Grant TypePost PhD Research Grant
Institutional AffiliationGeorgia State U.
Grant numberGr. 9336
Approve DateOctober 5, 2016
Project TitleHecht, Dr. Erin E., Harvard U., Cambridge, MA - To aid research on 'Neural Adaptations in Response to Selection for Reduced or Increased Aggression'
ERIN HECHT, Harvard University, Cambridge, Massachusetts, was awarded funding in October 2016 to aid research on ‘ Neural Adaptations in Response to Selection for Reduced or Increased Aggression.’ For over 100 years, anthropologists have theorized that some of the selection pressures experienced by our ancestors during the emergence of human society paralleled those experienced by animals during adaptation to life within human society, or domestication. However, direct tests of the human ‘self-domestication’ hypothesis have been limited, especially in the context of brain evolution.
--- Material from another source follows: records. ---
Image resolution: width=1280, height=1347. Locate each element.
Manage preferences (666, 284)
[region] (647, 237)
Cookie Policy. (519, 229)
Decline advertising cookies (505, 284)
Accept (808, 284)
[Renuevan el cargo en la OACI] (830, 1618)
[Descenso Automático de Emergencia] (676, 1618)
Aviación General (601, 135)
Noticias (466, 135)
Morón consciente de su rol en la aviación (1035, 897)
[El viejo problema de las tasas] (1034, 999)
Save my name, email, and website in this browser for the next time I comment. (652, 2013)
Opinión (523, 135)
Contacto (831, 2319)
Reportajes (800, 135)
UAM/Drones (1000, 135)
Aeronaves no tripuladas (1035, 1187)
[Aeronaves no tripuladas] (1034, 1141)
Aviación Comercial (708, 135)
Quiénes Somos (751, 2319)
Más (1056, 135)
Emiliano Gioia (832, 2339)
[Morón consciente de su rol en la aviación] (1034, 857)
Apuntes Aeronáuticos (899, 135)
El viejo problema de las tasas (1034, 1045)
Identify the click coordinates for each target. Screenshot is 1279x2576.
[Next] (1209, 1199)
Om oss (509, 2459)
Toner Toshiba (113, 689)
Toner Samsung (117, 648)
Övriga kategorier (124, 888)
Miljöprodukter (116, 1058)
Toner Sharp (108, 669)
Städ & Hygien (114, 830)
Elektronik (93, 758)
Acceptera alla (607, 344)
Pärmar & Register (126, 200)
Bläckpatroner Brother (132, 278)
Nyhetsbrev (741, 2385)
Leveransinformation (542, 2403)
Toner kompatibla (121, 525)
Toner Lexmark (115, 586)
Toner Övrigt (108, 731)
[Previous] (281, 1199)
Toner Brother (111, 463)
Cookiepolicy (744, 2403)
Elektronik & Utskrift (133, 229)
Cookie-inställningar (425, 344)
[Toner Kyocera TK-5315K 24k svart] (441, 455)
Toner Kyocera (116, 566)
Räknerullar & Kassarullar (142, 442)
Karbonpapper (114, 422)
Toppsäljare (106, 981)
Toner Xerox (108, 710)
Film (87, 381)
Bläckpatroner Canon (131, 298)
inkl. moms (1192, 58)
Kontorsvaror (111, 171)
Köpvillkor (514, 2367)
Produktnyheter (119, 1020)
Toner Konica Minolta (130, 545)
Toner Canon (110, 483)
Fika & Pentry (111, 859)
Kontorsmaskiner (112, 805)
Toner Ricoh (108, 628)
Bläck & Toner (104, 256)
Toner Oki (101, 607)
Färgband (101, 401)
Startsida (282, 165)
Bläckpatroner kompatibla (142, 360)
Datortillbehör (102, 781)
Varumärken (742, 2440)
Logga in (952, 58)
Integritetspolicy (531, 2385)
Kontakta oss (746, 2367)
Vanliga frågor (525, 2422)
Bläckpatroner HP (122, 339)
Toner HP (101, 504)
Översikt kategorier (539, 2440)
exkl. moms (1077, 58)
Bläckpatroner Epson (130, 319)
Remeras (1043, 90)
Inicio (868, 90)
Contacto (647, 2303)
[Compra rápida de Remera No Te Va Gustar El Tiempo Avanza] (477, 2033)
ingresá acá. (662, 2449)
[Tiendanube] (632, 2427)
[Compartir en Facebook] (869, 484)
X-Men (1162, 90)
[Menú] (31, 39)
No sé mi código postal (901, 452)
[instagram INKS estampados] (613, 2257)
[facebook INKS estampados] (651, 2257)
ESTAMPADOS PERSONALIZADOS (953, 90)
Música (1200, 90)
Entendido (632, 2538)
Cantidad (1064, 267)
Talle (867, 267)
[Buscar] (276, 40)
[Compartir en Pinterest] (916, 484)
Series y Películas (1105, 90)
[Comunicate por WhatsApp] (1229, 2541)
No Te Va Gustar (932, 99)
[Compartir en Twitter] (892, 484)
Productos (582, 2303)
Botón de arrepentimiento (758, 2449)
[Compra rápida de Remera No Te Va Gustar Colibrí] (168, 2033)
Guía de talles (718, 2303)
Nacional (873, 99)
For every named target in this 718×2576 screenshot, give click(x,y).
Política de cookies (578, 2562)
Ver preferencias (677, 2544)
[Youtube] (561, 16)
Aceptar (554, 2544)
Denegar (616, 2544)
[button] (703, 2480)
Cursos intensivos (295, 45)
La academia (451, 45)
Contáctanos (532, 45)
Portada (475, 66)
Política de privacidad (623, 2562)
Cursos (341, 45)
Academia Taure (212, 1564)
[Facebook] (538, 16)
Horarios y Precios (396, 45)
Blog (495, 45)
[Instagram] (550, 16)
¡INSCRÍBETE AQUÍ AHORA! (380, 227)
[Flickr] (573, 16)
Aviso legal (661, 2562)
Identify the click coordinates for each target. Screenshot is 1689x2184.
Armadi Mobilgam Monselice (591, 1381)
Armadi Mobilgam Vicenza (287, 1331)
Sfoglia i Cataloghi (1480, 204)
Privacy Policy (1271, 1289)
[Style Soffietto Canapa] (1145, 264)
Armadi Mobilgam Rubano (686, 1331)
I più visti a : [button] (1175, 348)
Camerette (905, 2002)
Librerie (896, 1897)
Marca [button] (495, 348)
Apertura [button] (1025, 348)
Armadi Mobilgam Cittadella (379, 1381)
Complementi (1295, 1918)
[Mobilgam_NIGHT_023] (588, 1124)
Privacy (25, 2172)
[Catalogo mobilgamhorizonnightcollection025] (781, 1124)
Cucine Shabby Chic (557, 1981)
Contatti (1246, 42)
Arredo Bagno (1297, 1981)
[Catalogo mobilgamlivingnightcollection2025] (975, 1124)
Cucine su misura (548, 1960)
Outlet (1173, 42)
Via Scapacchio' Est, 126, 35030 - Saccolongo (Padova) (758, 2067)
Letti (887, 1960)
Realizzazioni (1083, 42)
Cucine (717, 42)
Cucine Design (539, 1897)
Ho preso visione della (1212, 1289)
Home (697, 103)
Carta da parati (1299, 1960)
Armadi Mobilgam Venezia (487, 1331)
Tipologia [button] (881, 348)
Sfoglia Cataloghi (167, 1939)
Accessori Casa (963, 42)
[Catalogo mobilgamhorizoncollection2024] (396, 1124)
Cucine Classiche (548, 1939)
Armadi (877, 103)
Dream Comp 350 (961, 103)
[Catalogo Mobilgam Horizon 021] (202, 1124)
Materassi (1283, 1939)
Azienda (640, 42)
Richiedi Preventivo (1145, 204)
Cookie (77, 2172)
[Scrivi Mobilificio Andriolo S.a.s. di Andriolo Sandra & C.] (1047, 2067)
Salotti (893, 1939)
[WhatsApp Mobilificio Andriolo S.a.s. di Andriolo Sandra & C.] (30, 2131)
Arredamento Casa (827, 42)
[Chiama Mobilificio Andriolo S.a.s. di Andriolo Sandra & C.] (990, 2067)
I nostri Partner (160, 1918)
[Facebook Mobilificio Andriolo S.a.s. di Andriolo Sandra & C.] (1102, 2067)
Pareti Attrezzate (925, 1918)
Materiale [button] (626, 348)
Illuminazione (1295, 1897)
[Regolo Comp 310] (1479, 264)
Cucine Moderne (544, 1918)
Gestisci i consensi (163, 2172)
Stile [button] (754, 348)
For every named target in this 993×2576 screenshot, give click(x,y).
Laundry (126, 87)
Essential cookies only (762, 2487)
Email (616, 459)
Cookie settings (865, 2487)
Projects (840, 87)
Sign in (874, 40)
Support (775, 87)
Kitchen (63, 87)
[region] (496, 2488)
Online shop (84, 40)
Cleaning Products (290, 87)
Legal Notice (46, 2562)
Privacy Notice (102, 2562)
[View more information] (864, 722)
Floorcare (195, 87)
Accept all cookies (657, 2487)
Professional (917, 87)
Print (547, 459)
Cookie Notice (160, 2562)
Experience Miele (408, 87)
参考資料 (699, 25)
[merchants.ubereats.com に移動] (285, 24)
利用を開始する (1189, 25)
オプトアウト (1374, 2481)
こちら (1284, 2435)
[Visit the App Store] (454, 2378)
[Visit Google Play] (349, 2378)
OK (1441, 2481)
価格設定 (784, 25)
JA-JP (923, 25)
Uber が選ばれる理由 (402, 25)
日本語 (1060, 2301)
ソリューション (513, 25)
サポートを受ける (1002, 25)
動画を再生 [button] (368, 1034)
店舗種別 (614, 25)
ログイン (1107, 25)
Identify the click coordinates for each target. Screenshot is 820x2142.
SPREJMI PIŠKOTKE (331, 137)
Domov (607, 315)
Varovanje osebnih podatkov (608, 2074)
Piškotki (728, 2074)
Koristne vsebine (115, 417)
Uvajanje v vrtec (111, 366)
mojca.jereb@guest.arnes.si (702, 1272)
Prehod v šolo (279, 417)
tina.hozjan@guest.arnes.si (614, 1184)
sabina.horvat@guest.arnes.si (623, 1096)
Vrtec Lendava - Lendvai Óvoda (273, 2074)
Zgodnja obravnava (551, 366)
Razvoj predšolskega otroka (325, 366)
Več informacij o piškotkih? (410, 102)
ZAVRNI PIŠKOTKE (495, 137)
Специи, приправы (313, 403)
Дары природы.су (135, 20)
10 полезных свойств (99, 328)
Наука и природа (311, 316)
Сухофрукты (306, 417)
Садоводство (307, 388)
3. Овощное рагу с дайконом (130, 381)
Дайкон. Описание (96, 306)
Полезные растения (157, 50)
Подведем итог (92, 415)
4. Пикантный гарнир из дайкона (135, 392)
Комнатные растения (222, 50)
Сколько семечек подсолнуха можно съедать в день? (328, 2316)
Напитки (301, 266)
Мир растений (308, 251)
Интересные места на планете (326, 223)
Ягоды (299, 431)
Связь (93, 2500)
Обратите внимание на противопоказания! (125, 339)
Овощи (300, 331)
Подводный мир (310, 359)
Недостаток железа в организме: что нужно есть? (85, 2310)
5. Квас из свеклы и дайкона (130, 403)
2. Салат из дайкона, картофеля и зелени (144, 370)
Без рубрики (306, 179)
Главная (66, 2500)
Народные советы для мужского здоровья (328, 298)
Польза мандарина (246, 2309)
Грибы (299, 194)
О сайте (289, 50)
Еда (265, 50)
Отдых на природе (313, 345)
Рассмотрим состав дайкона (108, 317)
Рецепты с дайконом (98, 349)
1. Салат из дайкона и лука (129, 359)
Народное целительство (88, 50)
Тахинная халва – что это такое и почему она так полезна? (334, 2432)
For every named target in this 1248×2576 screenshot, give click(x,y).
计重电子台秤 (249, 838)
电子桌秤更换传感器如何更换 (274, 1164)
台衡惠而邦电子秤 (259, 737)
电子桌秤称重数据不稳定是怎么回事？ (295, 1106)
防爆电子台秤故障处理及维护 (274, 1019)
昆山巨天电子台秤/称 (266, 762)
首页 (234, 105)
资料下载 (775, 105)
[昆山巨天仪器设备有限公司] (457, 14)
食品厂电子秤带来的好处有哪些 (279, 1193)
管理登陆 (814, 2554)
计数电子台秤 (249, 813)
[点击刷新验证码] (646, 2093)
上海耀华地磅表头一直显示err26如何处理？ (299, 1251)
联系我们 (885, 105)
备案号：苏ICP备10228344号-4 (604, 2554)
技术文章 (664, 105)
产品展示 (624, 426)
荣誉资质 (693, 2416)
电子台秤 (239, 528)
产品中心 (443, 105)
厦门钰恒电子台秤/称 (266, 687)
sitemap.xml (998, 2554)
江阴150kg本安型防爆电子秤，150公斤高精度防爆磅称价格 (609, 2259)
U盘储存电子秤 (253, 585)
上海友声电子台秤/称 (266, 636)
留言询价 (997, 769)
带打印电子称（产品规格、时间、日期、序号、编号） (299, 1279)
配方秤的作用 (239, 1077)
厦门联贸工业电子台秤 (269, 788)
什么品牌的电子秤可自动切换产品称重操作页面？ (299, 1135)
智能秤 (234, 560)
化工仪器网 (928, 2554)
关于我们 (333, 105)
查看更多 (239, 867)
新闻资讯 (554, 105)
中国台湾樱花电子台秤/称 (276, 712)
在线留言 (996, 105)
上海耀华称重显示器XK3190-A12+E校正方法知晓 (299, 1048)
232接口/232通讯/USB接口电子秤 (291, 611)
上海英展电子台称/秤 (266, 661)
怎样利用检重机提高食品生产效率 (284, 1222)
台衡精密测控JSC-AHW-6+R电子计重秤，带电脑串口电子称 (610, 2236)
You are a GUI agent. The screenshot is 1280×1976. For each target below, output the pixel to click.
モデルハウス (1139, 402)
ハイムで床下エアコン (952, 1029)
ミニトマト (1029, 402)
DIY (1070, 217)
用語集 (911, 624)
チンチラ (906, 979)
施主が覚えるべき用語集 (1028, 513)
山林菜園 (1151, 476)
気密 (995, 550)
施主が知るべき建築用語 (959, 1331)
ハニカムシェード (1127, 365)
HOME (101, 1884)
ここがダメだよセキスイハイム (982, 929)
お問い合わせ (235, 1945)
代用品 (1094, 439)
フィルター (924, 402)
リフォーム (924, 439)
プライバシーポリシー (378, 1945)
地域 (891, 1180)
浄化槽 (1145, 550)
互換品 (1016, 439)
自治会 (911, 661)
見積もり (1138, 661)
Moreover, an alternative to the ‘self-domestication’ hypothesis is that humans and chimpanzees have evolved increased aggression relative to a more peaceful, bonobo-like ancestor. This project uses neuroimaging to address these issues with a highly specific experimental model, foxes selectively bred for either reduced or increased aggression, to pinpoint neural systems that respond to these pressures. The project then tests whether those specific systems show differences in a bonobo/chimpanzee comparison, and finally, parallel analyses are carried out in humans. Preliminary results indicate that selection both increased and reduced aggression produces shifts in the morphology of gray matter regions within cortico-limbic circuits. However, the connectivity within these networks differs in response to selection for increased versus reduced aggression. Together, this research experimentally tests long-standing anthropological hypotheses about evolutionary pressures that may have shaped human ancestors’ behavior and brain organization.